Sunday, April 14, 2013

Resilience


Every spring, science teacher, Andy Lammers, requires his students to design, build, and launch rockets powered by water pressure that must deploy a parachute to land an egg so gently that the egg does not crack.  The project is one of several dozen project-based learning opportunities that our students encounter in middle school.  A couple of weeks ago, I asked one of our eighth graders how his water-bottle-rocket launch went.  His casual, matter-of-fact reply, “not very good, but it was only our first launch,” may seem less than momentous, but, truly, those words are a distillation of a mindset and attitude that we we are purposefully instilling in our students.  Teaching our students to be resilient,  to overcome setbacks and know that some level of success will ultimately be achieved, is one of our most important tasks.
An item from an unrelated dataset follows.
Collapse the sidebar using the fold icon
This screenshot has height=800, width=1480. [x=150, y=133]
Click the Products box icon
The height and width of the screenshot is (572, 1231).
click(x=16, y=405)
It is self-evident that for students to overcome obstacles, they must encounter obstacles at school -- and the obstacles that they encounter must be real, valid, and purposeful.  Also, the obstacles must be stiff enough to create cognitive dissonance, but they also must be ones that can be scrambled over, pushed aside, or blown up.  In many schools, some students experience academic obstacles every day that are too huge to even attempt to conquer, and then some students rarely experience even the smallest setbacks.  Differentiating to provide learning opportunities that challenge each student at a level where success can be achieved through perseverance is not too difficult, but it takes a recognition that developing resilience can be a more important goal than learning subject content.  If teachers plan lessons believing that the foremost goal is for students to learn resilience and the secondary goal is to learn subject matter, then the methods employed will be different.  Project-based learning, Paideia seminars, and writing workshops are examples of methodology that offer opportunity for all students to be challenged, while still learning content and skills.

Students must also be given the opportunity to improve or change in order to develop resilience.  To accomplish this, there must be chances for the student and others (peers, faculty, friends, family) to observe trials and attempts, and there must be the opportunity for do-overs.  To be most effective, there should be no stigma against failing other than the recognition that the student needs to improve and the recognition of ways that the student can improve.  When true formative assessment becomes institutionalized, it changes the entire dynamic of a school community.  Schools become focused on learning, not “playing school” to achieve grades and other clumsy attempts to quantify learning.

I have referred to the words written on the whiteboard in my office several times in my writings:  reflection is the key to change.  While reflection is somewhat inherent in all formative assessment, it needs to be given a bigger role.  Students need to be required to analyze and make judgements about their attempts and struggles either in writing, discussions, videos, drawings, or charts.  They should do this both individually and with others, formally and informally.  They should observe what others have done so they can apply learned techniques to their attempts, but they should also be encouraged to try new, inventive ways to solve problems and express themselves.  This freedom to be creative and innovative can be institutionalized when divergent thinking is recognized and rewarded.

“Not very good, but it was only our first launch.”  What if we could teach every child in this country to have the attitude inherent in this statement -- to know that immediate setbacks will be overcome, to find problems and look for solutions, to aim for long term success, and to know that it will take work and struggle to achieve something worthwhile?